Acquire and apply a background of the sensor noise.
If the spectrometer was just powered on, leave it running for roughly 10 minutes until the measured noise stabilizes.
Turn off or dim ambient lights in the room to avoid stray lines.
Place the calibration lamp so light enters the slit (directly or via SMA fibre, if used).

Mercury-vapour lamp very close to the input slit
A mercury-vapour lamp was bought cheaply on eBay, along with its required ballast. This is an old picture with the lamp placed too close to the input slit.

Adjust integration time until you get:
Clearly visible peaks
No saturated pixels

Now use the software’s cursor tool (two icons above background subtraction in the left toolbar):

Drag the vertical line to each prominent spectral peak.
For each peak, write down:
The pixel index (x-axis value before calibration)
The known wavelength (from your reference data)

Collect at least 4 calibration points across the usable range – air for more points to give a better fit.

Least-squares fitting in Spectrum Studio#


Old image of the first ever calibration done using a dedicated calibration lamp.

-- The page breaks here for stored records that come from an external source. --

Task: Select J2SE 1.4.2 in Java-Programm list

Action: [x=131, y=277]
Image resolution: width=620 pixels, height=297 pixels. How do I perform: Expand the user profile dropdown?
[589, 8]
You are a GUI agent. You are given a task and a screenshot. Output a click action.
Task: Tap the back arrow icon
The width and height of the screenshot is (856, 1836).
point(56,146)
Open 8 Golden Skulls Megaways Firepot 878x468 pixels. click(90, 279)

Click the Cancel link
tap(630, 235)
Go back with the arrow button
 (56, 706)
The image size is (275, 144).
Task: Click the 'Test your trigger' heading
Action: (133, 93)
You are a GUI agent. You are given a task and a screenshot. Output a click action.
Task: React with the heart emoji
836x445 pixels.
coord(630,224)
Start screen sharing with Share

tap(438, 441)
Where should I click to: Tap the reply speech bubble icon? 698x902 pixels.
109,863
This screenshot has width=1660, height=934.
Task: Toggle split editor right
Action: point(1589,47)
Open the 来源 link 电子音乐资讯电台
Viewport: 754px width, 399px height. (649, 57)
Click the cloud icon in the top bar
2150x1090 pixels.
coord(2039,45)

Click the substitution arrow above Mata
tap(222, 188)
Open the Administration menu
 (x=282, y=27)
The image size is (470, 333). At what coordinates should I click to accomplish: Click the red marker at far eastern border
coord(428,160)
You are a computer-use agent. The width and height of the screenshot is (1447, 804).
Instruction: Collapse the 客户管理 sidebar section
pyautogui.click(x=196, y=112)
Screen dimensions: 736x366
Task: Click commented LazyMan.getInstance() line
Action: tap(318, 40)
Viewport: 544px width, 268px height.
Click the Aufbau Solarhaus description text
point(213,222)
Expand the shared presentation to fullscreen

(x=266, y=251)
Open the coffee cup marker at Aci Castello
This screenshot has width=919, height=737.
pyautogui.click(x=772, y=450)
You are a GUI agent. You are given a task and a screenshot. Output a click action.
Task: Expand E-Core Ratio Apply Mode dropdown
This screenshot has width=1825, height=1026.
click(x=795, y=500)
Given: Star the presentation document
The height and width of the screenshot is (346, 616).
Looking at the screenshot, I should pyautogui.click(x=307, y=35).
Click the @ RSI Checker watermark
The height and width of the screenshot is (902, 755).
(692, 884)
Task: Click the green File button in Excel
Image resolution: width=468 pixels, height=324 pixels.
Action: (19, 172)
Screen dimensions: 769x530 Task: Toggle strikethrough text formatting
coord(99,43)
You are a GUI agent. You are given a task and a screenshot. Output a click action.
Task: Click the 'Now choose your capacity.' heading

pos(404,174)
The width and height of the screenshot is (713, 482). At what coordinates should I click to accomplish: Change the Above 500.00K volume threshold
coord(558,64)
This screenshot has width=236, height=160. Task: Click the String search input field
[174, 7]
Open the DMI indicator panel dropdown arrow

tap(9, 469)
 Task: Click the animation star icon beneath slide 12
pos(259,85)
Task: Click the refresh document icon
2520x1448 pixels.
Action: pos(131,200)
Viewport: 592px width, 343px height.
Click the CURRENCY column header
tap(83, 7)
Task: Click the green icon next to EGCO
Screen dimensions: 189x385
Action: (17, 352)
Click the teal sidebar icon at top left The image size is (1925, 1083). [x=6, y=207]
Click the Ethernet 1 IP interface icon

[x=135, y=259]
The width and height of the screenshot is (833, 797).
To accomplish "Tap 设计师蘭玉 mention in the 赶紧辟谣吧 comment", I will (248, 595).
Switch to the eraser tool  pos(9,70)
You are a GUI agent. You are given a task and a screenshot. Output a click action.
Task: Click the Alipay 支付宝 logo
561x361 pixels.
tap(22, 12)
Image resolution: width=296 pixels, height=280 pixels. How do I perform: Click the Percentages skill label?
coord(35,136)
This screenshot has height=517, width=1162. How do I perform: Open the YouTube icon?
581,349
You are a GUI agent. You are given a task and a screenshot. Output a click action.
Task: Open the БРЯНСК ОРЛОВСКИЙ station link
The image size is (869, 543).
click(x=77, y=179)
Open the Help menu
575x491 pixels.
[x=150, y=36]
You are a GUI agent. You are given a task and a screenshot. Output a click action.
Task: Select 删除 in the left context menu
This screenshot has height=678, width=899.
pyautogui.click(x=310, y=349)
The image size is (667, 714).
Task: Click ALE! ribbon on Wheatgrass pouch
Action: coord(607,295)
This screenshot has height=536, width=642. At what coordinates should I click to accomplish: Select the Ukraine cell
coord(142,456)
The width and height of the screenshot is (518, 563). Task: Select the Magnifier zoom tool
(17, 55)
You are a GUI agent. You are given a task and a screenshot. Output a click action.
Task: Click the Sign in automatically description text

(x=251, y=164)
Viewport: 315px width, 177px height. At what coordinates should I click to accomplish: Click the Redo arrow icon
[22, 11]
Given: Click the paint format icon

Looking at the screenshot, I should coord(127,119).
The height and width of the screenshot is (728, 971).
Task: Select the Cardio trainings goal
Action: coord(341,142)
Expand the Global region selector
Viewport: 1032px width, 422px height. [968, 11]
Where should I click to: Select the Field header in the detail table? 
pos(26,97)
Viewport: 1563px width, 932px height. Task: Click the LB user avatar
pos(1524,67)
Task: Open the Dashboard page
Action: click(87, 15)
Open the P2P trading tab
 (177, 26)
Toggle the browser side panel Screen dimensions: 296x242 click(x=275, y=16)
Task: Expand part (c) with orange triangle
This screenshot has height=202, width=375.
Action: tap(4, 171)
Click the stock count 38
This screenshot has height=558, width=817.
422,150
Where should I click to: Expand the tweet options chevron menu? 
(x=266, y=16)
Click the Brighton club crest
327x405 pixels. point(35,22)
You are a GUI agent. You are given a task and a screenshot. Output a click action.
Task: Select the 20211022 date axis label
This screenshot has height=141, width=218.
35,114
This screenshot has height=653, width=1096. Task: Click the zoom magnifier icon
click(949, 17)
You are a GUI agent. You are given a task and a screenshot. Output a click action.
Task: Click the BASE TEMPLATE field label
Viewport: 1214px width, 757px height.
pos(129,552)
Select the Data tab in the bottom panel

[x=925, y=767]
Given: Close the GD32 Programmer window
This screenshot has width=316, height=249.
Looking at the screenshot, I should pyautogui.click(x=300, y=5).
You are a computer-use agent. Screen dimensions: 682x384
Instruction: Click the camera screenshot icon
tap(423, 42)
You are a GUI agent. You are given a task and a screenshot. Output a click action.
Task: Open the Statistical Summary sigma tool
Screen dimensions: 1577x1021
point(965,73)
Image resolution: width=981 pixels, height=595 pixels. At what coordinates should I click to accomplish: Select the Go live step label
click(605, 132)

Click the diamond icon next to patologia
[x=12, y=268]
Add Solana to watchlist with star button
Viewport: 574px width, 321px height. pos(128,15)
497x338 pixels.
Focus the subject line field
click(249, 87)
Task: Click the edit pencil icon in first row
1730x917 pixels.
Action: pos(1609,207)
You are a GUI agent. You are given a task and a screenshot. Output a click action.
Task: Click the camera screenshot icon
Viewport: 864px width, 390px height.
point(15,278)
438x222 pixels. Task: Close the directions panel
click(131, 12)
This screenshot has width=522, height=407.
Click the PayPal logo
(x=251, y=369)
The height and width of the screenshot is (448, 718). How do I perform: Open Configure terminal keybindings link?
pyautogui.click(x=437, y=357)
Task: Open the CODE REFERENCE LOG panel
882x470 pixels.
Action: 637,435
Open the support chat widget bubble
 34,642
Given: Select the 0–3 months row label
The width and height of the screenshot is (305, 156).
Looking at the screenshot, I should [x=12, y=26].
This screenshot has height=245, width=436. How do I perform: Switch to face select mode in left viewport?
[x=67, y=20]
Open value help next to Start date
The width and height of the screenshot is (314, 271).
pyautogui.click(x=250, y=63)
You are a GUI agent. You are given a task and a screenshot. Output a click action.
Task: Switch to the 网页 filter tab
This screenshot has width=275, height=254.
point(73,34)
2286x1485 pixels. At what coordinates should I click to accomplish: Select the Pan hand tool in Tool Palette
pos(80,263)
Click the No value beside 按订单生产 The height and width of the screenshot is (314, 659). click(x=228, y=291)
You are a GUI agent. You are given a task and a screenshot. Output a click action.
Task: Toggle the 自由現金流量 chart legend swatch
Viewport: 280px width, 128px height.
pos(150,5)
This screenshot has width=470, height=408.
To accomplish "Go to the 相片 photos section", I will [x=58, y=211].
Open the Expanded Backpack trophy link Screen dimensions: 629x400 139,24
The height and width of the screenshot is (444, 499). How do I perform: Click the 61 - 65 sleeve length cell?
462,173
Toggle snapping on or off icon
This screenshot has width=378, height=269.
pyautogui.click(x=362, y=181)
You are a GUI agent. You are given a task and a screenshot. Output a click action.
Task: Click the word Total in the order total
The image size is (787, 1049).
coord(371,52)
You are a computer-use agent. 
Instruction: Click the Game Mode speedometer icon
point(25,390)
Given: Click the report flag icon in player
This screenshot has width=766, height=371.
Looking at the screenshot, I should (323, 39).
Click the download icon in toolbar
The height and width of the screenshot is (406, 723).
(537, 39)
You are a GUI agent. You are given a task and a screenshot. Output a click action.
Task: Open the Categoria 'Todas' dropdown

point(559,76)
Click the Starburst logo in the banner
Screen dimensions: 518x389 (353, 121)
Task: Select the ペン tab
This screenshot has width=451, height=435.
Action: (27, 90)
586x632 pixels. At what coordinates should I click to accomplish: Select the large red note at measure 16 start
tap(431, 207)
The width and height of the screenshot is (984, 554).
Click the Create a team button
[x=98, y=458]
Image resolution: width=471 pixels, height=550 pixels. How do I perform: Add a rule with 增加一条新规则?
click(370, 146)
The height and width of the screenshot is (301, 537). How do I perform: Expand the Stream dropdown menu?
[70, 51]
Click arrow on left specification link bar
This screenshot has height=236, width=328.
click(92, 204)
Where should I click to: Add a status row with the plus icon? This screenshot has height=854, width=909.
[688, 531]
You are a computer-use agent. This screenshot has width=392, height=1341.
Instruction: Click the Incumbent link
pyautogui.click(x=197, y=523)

Least-squares fitting with all pixel numbers and respective wavelengths added - fit residual is calculated automatically.	This was the reference spectrum provided with the cheap calibration lamp, whose wavelengths lie mostly in the upper range of the Raman's design.

Open the Calibrate window again.
Switch to the “Least-Squares Fitting” tab.
Enter all recorded pixel indices and their respective wavelengths into the table.
Let the software compute the calibration coefficients.
Write the 4 calibrated coefficients down or take a screenshot for future reference.
Confirm with OK, then take another scan.
The coefficients are written and saved to the spectrometer's internal memory.
The calibration only gets overwritten, if the coefficients are changed (or automatically calculated).

The x-axis should now be displayed directly in nanometers (nm) instead of raw pixel numbers.

Final check#

Laser safety

Never look directly into the beam or reflections, and be especially careful with cheap DPSS lasers that may leak significant invisible infrared.

Gently shine a green 532 nm laser at the entrance slit.
Avoid over-exposing the sensor; use reflections or a diffuser if needed.
Acquire a spectrum and check the main laser line:
Expect a peak somewhere around 528–536 nm, depending on laser quality and calibration accuracy.
If the peak is significantly off, re-check your calibration points and repeat the least-squares fitting.